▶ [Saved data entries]
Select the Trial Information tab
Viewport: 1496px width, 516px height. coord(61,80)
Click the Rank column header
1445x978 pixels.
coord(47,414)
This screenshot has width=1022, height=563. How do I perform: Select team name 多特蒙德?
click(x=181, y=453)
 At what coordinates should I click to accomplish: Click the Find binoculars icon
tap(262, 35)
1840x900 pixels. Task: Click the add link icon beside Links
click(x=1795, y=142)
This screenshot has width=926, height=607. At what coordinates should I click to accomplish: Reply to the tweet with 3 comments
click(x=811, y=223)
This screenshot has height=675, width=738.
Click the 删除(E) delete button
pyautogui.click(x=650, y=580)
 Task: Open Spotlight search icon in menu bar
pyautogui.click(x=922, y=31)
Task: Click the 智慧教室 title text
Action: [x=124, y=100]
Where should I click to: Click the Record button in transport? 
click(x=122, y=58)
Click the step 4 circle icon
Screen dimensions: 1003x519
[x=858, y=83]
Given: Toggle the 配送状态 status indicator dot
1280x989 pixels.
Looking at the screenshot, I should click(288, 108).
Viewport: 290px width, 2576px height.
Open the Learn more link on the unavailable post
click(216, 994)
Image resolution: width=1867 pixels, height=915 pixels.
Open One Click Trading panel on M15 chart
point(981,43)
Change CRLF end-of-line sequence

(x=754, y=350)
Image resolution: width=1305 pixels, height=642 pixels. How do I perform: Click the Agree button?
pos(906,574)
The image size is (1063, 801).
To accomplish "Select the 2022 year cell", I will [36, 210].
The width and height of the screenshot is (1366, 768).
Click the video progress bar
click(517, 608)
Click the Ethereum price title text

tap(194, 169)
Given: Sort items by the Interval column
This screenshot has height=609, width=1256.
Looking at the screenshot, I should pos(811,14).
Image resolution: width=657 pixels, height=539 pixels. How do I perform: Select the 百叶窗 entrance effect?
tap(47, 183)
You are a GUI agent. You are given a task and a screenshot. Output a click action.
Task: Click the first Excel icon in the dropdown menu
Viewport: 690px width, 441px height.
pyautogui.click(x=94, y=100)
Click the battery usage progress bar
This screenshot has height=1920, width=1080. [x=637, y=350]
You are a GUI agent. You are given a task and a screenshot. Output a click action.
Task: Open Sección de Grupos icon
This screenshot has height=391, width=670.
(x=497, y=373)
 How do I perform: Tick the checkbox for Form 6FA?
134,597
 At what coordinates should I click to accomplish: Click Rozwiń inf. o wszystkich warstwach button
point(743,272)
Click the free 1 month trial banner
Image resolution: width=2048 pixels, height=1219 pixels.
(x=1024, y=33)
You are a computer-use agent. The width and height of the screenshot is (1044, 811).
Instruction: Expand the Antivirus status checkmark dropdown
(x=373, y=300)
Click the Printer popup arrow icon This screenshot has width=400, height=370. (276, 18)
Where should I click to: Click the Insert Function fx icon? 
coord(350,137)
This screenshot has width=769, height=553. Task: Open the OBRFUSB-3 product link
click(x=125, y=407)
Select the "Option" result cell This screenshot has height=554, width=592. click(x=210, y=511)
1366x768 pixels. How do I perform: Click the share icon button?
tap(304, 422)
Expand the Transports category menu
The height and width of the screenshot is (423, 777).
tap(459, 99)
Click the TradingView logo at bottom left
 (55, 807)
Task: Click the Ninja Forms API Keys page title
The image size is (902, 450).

▶ [Problem statement] Line by line, transcribe all of the records exactly.

▶ [Output below]
Select the Trial Information tab
Viewport: 1496px width, 516px height. coord(61,80)
Click the Rank column header
1445x978 pixels.
coord(47,414)
This screenshot has width=1022, height=563. How do I perform: Select team name 多特蒙德?
click(x=181, y=453)
 At what coordinates should I click to accomplish: Click the Find binoculars icon
tap(262, 35)
1840x900 pixels. Task: Click the add link icon beside Links
click(x=1795, y=142)
This screenshot has width=926, height=607. At what coordinates should I click to accomplish: Reply to the tweet with 3 comments
click(x=811, y=223)
This screenshot has height=675, width=738.
Click the 删除(E) delete button
pyautogui.click(x=650, y=580)
 Task: Open Spotlight search icon in menu bar
pyautogui.click(x=922, y=31)
Task: Click the 智慧教室 title text
Action: [x=124, y=100]
Where should I click to: Click the Record button in transport? 
click(x=122, y=58)
Click the step 4 circle icon
Screen dimensions: 1003x519
[x=858, y=83]
Given: Toggle the 配送状态 status indicator dot
1280x989 pixels.
Looking at the screenshot, I should click(288, 108).
Viewport: 290px width, 2576px height.
Open the Learn more link on the unavailable post
click(216, 994)
Image resolution: width=1867 pixels, height=915 pixels.
Open One Click Trading panel on M15 chart
point(981,43)
Change CRLF end-of-line sequence

(x=754, y=350)
Image resolution: width=1305 pixels, height=642 pixels. How do I perform: Click the Agree button?
pos(906,574)
The image size is (1063, 801).
To accomplish "Select the 2022 year cell", I will [36, 210].
The width and height of the screenshot is (1366, 768).
Click the video progress bar
click(517, 608)
Click the Ethereum price title text

tap(194, 169)
Given: Sort items by the Interval column
This screenshot has height=609, width=1256.
Looking at the screenshot, I should pos(811,14).
Image resolution: width=657 pixels, height=539 pixels. How do I perform: Select the 百叶窗 entrance effect?
tap(47, 183)
You are a GUI agent. You are given a task and a screenshot. Output a click action.
Task: Click the first Excel icon in the dropdown menu
Viewport: 690px width, 441px height.
pyautogui.click(x=94, y=100)
Click the battery usage progress bar
This screenshot has height=1920, width=1080. [x=637, y=350]
You are a GUI agent. You are given a task and a screenshot. Output a click action.
Task: Open Sección de Grupos icon
This screenshot has height=391, width=670.
(x=497, y=373)
 How do I perform: Tick the checkbox for Form 6FA?
134,597
 At what coordinates should I click to accomplish: Click Rozwiń inf. o wszystkich warstwach button
point(743,272)
Click the free 1 month trial banner
Image resolution: width=2048 pixels, height=1219 pixels.
(x=1024, y=33)
You are a computer-use agent. The width and height of the screenshot is (1044, 811).
Instruction: Expand the Antivirus status checkmark dropdown
(x=373, y=300)
Click the Printer popup arrow icon This screenshot has width=400, height=370. (276, 18)
Where should I click to: Click the Insert Function fx icon? 
coord(350,137)
This screenshot has width=769, height=553. Task: Open the OBRFUSB-3 product link
click(x=125, y=407)
Select the "Option" result cell This screenshot has height=554, width=592. click(x=210, y=511)
1366x768 pixels. How do I perform: Click the share icon button?
tap(304, 422)
Expand the Transports category menu
The height and width of the screenshot is (423, 777).
tap(459, 99)
Click the TradingView logo at bottom left
 (55, 807)
Task: Click the Ninja Forms API Keys page title
The image size is (902, 450).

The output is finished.